--- begin SUPPLIED ENTRIES ---
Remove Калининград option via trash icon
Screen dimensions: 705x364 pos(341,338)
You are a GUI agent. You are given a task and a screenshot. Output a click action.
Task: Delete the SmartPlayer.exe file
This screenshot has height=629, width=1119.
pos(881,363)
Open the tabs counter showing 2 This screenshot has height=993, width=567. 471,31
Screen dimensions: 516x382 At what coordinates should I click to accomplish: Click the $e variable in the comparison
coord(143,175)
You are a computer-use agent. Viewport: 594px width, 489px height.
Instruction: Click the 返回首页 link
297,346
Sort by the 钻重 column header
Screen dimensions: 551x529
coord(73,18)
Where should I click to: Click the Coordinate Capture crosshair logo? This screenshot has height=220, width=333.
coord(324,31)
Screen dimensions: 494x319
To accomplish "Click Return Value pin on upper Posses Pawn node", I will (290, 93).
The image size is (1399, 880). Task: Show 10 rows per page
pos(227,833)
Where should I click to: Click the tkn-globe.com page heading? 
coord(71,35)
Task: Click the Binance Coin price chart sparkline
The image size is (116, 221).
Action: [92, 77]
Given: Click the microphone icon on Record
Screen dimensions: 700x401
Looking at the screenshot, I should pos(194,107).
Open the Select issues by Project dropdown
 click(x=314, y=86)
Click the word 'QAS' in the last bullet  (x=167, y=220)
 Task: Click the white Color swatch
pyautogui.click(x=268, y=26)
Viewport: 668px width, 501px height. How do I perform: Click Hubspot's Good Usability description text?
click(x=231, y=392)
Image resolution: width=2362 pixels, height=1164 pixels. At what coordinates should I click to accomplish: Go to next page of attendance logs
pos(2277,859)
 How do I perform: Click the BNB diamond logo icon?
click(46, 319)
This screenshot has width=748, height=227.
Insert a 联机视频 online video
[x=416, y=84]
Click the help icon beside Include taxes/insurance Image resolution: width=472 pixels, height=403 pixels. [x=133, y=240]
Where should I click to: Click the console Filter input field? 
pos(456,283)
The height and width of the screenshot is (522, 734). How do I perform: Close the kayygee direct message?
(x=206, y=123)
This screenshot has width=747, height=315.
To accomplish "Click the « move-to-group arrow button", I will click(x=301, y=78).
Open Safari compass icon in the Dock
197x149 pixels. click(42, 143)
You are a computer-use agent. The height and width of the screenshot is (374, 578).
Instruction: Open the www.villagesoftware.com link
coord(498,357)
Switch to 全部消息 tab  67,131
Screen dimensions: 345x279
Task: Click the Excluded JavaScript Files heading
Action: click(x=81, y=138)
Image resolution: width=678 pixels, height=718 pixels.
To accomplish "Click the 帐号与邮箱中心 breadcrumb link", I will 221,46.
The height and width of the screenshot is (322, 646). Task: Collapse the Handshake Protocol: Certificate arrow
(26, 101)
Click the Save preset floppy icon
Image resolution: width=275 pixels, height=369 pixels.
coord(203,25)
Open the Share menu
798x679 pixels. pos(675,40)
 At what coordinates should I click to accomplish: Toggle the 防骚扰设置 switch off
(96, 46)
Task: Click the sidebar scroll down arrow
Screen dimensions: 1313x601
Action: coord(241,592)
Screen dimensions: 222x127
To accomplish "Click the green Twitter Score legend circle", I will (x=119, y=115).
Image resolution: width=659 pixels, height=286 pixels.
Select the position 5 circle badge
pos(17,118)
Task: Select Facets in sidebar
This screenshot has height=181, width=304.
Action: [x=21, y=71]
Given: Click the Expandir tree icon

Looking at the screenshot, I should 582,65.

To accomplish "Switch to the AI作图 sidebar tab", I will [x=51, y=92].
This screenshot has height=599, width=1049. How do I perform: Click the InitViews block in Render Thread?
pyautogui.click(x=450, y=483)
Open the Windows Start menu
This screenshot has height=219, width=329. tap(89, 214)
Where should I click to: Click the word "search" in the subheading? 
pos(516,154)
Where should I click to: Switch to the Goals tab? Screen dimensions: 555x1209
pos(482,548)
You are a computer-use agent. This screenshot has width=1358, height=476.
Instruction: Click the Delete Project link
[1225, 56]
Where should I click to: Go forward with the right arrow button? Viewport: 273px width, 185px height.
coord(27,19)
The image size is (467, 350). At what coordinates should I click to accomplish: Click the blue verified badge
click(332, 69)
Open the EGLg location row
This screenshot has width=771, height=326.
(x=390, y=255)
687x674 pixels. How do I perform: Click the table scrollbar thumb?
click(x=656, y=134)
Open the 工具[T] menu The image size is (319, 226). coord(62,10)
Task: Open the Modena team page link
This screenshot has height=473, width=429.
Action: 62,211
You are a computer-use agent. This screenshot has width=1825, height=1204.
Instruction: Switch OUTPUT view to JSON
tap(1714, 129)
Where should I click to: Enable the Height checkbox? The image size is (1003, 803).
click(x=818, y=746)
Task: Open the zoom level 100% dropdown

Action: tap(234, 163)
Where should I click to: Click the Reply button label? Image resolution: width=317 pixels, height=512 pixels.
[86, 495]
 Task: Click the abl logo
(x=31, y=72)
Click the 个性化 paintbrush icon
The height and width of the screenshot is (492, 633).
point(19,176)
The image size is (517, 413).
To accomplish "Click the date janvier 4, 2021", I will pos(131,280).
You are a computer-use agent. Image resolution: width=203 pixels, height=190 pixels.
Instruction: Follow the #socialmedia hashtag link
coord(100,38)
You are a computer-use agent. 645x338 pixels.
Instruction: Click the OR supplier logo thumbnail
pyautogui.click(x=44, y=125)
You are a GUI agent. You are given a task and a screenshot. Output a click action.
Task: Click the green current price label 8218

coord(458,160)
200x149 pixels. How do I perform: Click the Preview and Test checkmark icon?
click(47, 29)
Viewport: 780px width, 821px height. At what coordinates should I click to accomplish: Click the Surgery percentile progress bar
--- end SUPPLIED ENTRIES ---
• JOB
Update the rows between the line holding "Task: Click the Binance" and the line holding "798x679 pixels. pos(675,40)", inclusive, by replacing "Share menu" with "Export menu" and leaving everything else unchanged. Return only those rows.

• ANSWER TO THE PROBLEM
Task: Click the Binance Coin price chart sparkline
The image size is (116, 221).
Action: [92, 77]
Given: Click the microphone icon on Record
Screen dimensions: 700x401
Looking at the screenshot, I should pos(194,107).
Open the Select issues by Project dropdown
 click(x=314, y=86)
Click the word 'QAS' in the last bullet  (x=167, y=220)
 Task: Click the white Color swatch
pyautogui.click(x=268, y=26)
Viewport: 668px width, 501px height. How do I perform: Click Hubspot's Good Usability description text?
click(x=231, y=392)
Image resolution: width=2362 pixels, height=1164 pixels. At what coordinates should I click to accomplish: Go to next page of attendance logs
pos(2277,859)
 How do I perform: Click the BNB diamond logo icon?
click(46, 319)
This screenshot has width=748, height=227.
Insert a 联机视频 online video
[x=416, y=84]
Click the help icon beside Include taxes/insurance Image resolution: width=472 pixels, height=403 pixels. [x=133, y=240]
Where should I click to: Click the console Filter input field? 
pos(456,283)
The height and width of the screenshot is (522, 734). How do I perform: Close the kayygee direct message?
(x=206, y=123)
This screenshot has width=747, height=315.
To accomplish "Click the « move-to-group arrow button", I will click(x=301, y=78).
Open Safari compass icon in the Dock
197x149 pixels. click(42, 143)
You are a computer-use agent. The height and width of the screenshot is (374, 578).
Instruction: Open the www.villagesoftware.com link
coord(498,357)
Switch to 全部消息 tab  67,131
Screen dimensions: 345x279
Task: Click the Excluded JavaScript Files heading
Action: click(x=81, y=138)
Image resolution: width=678 pixels, height=718 pixels.
To accomplish "Click the 帐号与邮箱中心 breadcrumb link", I will 221,46.
The height and width of the screenshot is (322, 646). Task: Collapse the Handshake Protocol: Certificate arrow
(26, 101)
Click the Save preset floppy icon
Image resolution: width=275 pixels, height=369 pixels.
coord(203,25)
Open the Export menu
798x679 pixels. pos(675,40)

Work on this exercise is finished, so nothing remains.